Extracted records:
--
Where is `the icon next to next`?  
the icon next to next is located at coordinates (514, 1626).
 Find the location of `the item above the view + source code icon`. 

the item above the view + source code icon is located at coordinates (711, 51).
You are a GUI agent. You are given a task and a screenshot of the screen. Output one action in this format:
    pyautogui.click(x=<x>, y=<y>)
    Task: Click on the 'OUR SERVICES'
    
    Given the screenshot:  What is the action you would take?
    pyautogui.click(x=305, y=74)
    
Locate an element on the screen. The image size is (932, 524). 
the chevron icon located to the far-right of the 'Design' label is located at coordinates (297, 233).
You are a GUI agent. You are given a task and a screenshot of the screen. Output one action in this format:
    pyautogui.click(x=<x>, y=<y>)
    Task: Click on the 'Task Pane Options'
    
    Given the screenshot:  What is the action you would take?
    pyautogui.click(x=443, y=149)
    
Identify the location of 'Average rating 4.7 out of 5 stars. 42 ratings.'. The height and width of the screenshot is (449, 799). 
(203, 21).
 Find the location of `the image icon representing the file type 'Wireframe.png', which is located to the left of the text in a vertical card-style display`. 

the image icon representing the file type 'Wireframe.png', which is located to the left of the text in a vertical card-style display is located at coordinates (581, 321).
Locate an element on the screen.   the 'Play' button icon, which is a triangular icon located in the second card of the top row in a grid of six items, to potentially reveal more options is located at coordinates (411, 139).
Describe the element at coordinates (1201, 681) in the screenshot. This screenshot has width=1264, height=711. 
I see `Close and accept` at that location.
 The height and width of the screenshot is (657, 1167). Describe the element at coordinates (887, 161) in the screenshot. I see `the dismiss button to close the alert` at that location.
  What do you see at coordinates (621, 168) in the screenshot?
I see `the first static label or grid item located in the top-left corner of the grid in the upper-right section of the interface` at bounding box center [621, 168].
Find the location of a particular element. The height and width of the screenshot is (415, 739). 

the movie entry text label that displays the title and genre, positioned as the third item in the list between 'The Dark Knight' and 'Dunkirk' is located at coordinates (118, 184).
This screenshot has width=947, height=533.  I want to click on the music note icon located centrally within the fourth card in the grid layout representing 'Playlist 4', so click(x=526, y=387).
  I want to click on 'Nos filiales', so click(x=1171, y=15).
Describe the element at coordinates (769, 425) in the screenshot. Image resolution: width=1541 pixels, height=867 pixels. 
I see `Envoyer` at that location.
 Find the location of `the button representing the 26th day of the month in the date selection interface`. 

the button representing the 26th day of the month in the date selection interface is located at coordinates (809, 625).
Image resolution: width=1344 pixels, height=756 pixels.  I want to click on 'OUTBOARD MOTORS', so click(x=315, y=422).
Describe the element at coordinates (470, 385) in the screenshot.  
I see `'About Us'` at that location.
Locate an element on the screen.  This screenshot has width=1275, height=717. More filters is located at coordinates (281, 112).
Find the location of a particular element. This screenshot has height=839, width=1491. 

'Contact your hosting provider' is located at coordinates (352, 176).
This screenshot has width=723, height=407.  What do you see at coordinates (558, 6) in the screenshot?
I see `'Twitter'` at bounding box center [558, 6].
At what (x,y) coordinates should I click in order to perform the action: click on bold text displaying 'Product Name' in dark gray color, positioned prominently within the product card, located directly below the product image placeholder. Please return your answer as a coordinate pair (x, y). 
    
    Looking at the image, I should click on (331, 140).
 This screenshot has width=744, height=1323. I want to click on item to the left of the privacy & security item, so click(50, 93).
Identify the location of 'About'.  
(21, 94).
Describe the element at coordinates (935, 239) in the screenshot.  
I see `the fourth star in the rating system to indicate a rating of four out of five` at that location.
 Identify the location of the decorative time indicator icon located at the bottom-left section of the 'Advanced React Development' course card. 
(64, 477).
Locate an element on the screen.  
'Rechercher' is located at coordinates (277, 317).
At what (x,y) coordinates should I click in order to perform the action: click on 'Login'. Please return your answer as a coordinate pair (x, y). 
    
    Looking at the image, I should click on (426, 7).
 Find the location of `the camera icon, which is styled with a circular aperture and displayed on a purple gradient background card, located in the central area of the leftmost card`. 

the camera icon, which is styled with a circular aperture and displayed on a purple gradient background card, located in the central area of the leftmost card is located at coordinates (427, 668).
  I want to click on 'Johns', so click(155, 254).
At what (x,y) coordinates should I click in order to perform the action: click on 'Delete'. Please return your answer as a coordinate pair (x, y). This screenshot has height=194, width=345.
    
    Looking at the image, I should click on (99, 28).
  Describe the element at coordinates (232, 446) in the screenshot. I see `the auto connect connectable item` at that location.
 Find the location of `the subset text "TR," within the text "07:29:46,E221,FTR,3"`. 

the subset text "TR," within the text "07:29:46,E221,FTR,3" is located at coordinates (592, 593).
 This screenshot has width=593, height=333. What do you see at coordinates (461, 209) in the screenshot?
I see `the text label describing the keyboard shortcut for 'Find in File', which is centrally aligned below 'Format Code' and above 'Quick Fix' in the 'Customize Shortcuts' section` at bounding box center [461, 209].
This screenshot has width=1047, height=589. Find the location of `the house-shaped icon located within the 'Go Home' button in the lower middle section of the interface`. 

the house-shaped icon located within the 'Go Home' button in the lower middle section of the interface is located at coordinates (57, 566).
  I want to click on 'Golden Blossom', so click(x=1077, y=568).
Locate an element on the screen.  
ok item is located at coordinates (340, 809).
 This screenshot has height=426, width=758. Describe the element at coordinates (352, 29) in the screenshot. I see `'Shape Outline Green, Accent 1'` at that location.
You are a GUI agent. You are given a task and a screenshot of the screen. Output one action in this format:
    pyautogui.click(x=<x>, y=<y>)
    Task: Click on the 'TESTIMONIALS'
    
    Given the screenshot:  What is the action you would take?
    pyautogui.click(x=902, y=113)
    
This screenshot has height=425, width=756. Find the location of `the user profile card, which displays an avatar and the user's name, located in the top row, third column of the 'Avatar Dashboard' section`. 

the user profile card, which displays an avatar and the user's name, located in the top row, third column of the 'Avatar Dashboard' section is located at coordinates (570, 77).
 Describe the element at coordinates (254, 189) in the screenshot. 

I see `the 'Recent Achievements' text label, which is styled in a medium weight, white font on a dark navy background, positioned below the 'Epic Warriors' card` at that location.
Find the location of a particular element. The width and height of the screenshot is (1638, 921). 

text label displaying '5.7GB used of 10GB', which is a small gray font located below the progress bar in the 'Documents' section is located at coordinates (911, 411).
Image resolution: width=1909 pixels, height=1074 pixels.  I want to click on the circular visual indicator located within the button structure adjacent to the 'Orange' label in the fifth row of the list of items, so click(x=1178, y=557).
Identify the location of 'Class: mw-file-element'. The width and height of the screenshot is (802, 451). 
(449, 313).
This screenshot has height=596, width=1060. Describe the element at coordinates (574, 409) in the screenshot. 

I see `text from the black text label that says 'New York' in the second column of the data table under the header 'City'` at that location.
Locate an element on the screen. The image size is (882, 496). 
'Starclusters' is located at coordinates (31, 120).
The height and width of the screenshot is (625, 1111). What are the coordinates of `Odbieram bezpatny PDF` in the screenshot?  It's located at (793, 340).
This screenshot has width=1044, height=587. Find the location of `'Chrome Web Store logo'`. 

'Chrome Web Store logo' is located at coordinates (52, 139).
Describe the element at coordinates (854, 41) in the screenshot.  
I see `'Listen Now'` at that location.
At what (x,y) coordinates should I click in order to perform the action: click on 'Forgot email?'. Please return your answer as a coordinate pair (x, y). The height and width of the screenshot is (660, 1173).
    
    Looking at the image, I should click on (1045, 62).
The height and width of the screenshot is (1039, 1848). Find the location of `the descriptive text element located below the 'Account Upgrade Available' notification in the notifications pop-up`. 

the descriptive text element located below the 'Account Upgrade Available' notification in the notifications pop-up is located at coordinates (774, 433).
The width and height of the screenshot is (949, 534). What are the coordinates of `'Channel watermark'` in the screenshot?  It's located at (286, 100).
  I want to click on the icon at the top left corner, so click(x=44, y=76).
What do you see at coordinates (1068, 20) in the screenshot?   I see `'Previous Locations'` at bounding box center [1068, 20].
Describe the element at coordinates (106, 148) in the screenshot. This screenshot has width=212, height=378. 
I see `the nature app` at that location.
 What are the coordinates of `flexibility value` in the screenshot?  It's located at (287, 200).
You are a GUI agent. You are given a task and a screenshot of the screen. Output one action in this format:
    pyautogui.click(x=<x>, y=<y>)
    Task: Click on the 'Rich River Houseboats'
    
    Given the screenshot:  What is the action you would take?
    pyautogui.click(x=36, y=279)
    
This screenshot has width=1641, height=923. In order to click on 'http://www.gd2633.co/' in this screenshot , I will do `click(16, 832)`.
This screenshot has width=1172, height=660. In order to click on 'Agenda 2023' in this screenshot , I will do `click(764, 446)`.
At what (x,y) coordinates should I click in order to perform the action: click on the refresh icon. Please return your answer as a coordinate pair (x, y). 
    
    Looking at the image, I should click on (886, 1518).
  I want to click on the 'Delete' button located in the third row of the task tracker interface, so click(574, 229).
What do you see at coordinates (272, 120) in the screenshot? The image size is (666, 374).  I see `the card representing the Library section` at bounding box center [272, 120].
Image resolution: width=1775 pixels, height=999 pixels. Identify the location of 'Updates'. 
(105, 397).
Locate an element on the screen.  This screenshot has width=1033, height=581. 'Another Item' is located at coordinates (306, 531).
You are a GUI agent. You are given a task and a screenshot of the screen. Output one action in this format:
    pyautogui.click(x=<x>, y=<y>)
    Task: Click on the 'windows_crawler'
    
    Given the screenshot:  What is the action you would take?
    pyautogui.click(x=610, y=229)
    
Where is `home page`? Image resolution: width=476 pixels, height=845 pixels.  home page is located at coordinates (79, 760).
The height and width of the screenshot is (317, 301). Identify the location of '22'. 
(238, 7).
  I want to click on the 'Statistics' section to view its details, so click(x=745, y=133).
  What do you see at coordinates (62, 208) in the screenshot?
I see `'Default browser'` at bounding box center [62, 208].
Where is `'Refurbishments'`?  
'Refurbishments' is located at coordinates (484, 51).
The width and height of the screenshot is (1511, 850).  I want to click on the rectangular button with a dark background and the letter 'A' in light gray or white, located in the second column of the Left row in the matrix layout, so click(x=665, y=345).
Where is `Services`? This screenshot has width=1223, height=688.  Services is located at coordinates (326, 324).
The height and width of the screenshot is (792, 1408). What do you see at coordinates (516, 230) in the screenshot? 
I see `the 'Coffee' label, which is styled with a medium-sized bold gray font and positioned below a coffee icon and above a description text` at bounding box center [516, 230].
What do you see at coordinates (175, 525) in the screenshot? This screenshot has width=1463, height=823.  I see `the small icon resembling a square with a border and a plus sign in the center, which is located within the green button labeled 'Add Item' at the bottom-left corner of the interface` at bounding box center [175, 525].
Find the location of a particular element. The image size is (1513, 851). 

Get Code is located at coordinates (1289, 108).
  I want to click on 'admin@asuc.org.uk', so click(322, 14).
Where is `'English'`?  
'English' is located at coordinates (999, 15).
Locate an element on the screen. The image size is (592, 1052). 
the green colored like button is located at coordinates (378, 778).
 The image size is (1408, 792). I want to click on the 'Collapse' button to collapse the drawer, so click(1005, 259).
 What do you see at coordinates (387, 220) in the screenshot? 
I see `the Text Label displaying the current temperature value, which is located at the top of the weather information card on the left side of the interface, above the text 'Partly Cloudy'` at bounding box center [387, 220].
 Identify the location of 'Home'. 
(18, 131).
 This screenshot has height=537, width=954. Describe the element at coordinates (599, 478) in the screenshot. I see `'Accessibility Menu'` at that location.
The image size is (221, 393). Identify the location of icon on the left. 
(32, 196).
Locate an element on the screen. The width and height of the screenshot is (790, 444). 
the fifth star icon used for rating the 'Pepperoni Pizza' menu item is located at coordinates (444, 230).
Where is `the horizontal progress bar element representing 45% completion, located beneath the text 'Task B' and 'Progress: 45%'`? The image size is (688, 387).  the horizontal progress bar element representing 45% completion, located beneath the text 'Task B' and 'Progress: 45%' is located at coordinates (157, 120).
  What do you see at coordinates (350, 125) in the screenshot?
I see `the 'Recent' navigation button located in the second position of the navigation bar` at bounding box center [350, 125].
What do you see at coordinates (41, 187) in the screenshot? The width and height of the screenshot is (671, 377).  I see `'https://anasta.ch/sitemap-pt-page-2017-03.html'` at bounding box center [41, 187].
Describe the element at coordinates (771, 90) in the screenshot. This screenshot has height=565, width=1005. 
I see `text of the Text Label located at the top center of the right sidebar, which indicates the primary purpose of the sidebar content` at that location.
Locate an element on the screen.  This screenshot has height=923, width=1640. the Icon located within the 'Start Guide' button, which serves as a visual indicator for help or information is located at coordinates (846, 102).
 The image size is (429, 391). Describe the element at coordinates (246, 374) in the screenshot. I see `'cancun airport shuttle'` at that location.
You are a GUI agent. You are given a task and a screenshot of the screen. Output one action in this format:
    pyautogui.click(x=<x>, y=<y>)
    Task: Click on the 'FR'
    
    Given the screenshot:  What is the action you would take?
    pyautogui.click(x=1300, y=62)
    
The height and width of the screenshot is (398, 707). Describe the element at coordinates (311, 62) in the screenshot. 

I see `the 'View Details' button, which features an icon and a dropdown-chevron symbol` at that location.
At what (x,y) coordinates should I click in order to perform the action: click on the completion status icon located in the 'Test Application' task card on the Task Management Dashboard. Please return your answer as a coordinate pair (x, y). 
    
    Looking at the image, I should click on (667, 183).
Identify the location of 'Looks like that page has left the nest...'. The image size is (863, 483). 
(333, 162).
--
Exercise instructions:
Update the rows from the first line up to and including the line with "the item above the view + source code icon is", replacing "Find" with "Determine" and leaving everything else unchanged.

Task response:
Where is `the icon next to next`?  
the icon next to next is located at coordinates (514, 1626).
 Determine the location of `the item above the view + source code icon`. 

the item above the view + source code icon is located at coordinates (711, 51).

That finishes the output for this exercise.